GOP media consultant Casey Phillips argues Trump won’t be a drag in certain districts — New York’s 23rd Congressional District being one of them, where Phillips is working for Rep. Tom Reed (R), who has formally endorsed the presumptive GOP nominee. Phillips says his client, in the past, went up on the air early, but didn't feel the need to this cycle in order to put distance between himself and Trump.
“The old Labor Day campaign’s been dead for a while,” he said. “Fourth of July barbecues, there’s going to be politics talked at every single one of them.”
Overall, Phillips said he hasn’t heard from clients worried about what Trump will do to the GOP brand. “I haven’t seen a flock of people wanting me to throw independent into scripts. It’s not something people are afraid of right now.”
Pre-booking airtime has been the norm for the past couple cycles, with Democrats more keenly adopting that strategy than Republicans.

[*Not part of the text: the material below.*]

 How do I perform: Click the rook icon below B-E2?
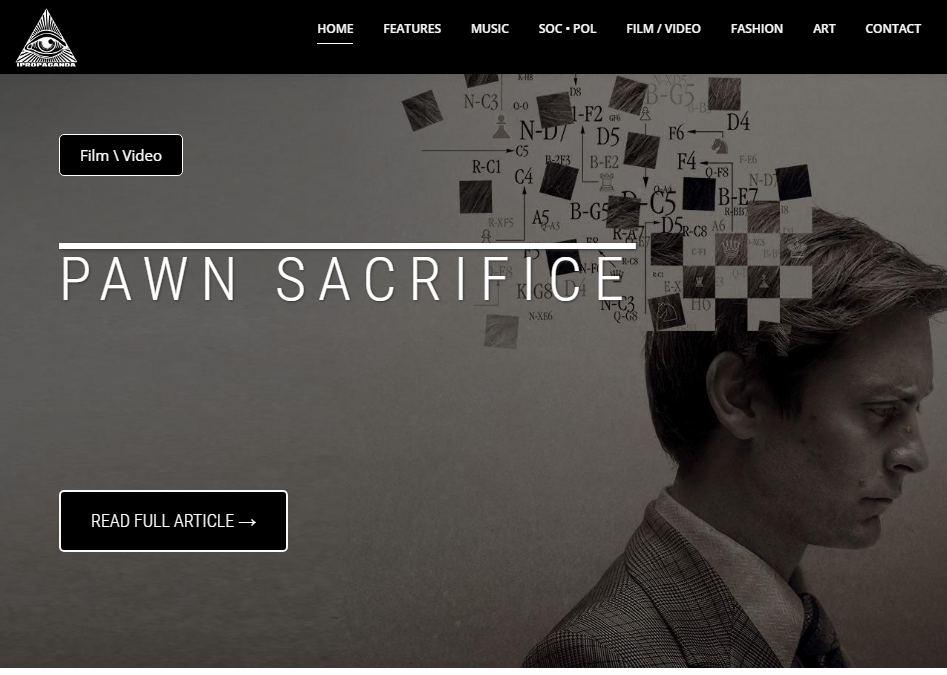click(x=606, y=181)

In New Hampshire 2014, the DSCC pre-booked in the summer, while American Crossroads came in at the last minute, recalled Neal McDonald, a Republican media buyer.
For the latter, that proved costly. For the 6 p.m. news on WMUR in the second week of October, the DSCC paid $2,800 per spot while Crossroads was paying $10,000 per spot.

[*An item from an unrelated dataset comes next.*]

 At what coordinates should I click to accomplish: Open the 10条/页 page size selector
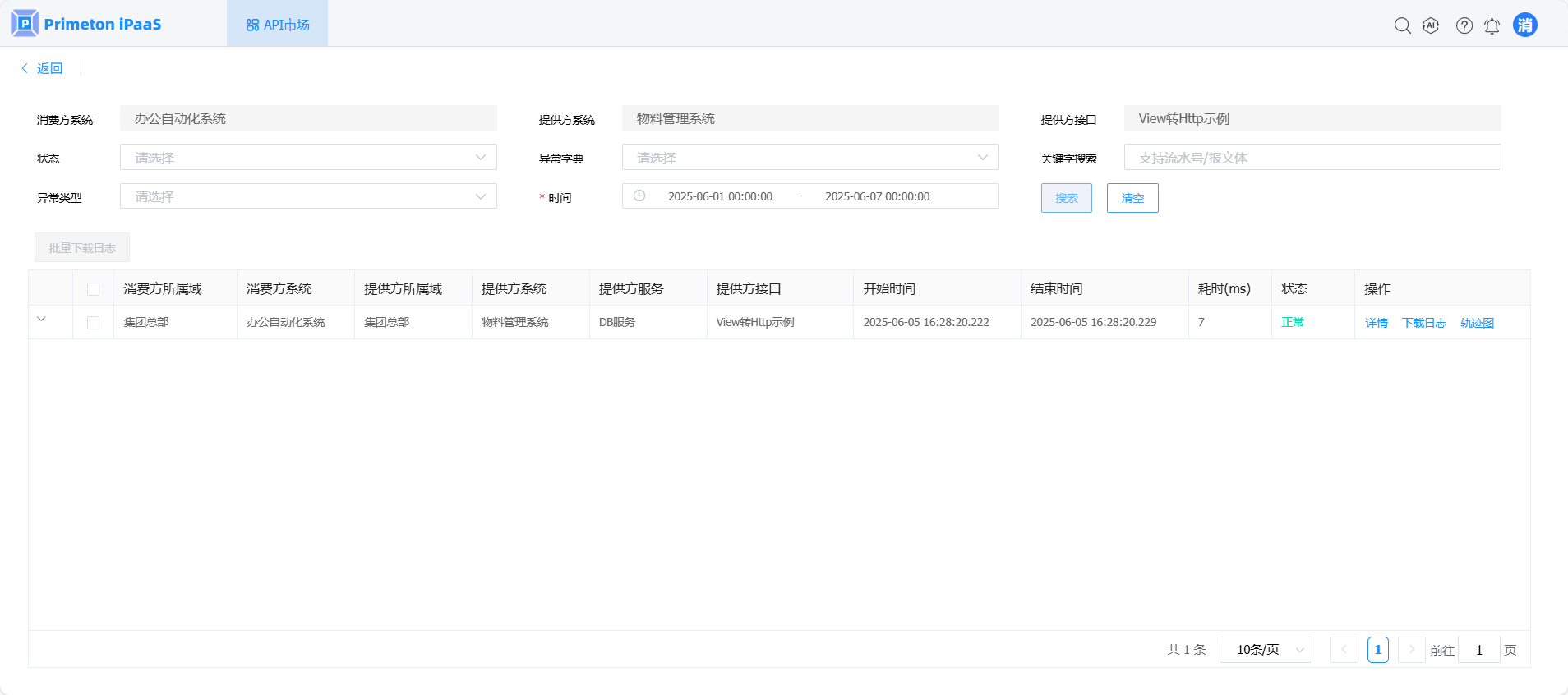click(1265, 650)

This cycle, the DSCC and Senate Majority PAC have laid in tens of millions of dollars for September through Election Day in states like Florida, New Hampshire, Ohio and Pennsylvania. Moreover, Priorities USA has reportedly pre-booked in swing states in support of Clinton to the tune of $90 million, according to McDonald.
Of course some Republicans can’t pre-book even if they wanted to distance themselves from Trump. In Florida, there’s five competitive Republicans vying for Marco Rubio’s open Senate seat.

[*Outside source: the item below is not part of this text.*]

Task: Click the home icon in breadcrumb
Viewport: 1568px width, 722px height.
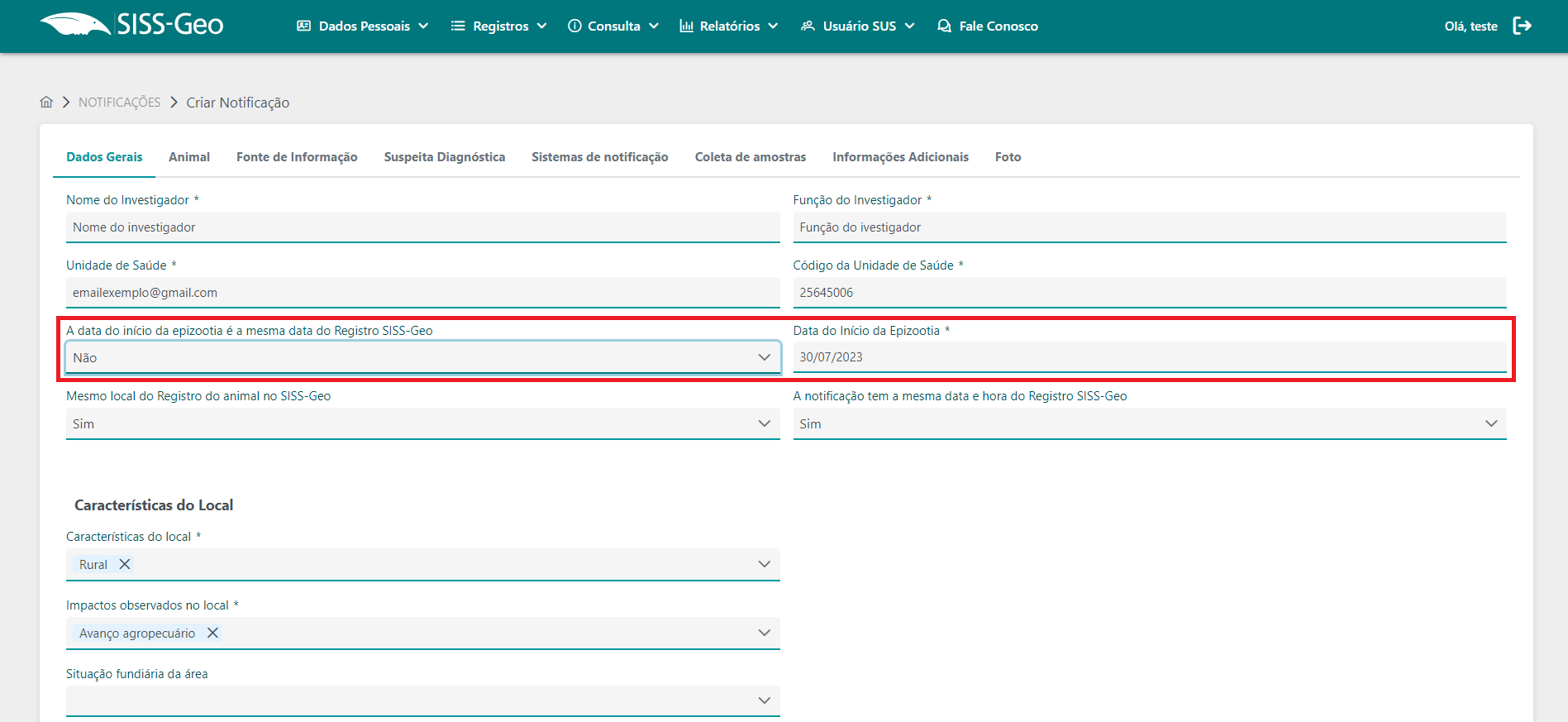Action: [x=46, y=102]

“Those candidates have a primary to worry about, and the optics of placing a media buy for the general election would be putting the cart before the horse even though the national committees supporting the Democratic candidate have close to $20 million on the books,” said McDonald.
Despite the sizable amount of dollars already spent, the ultimate question is one many media consultants would rather not confront: Are major media buys losing their effectiveness? Evidence how well paid media worked for the candidates who relied on it during the Republican primary.
Democrats, meanwhile, aren’t feeling that same early spending pressure, argues one of the party’s media consultants who works with congressional candidates in competitive districts. This consultant said there hasn’t been a push for candidates on the left to go up early to distance themselves from Clinton, or out of concern for being definitively drowned up as we close in on the fall.
“We're sticking with our game plans to go on the air when it makes sense from a budgetary point of view, which should always be a component driving media strategy,” the consultant told C&E. “Another reason is that Trump's weaknesses as a candidate balance off any weaknesses of Hillary. There is so much fluidity right now, that I think it's hard for anyone to divine where things will be in September and October. So spending money earlier than is wise doesn't make much sense.”
It’s not just the top of the ticket down-ballot candidates need to consider. Millions in ad spending from outside groups is expected to flood into each contested congressional contest. The U.S. Chamber of Commerce is just the latest to unveil its spending plan, boasting of its “Save the Senate” strategy in the Wall Street Journal on Tuesday. If candidates stay quiet, some consultants argue, they risk ceding the debate to outside groups.
“All these people are already on because they’re not sure they’re going to play in the presidential,” said Brabender. “There’s just so much going on that people feel like they’ve got to hedge their bets.”
Correction: The original version of this story noted an early media buy from Rep. Tom Reed's (R) campaign. Reed has not yet run TV ads.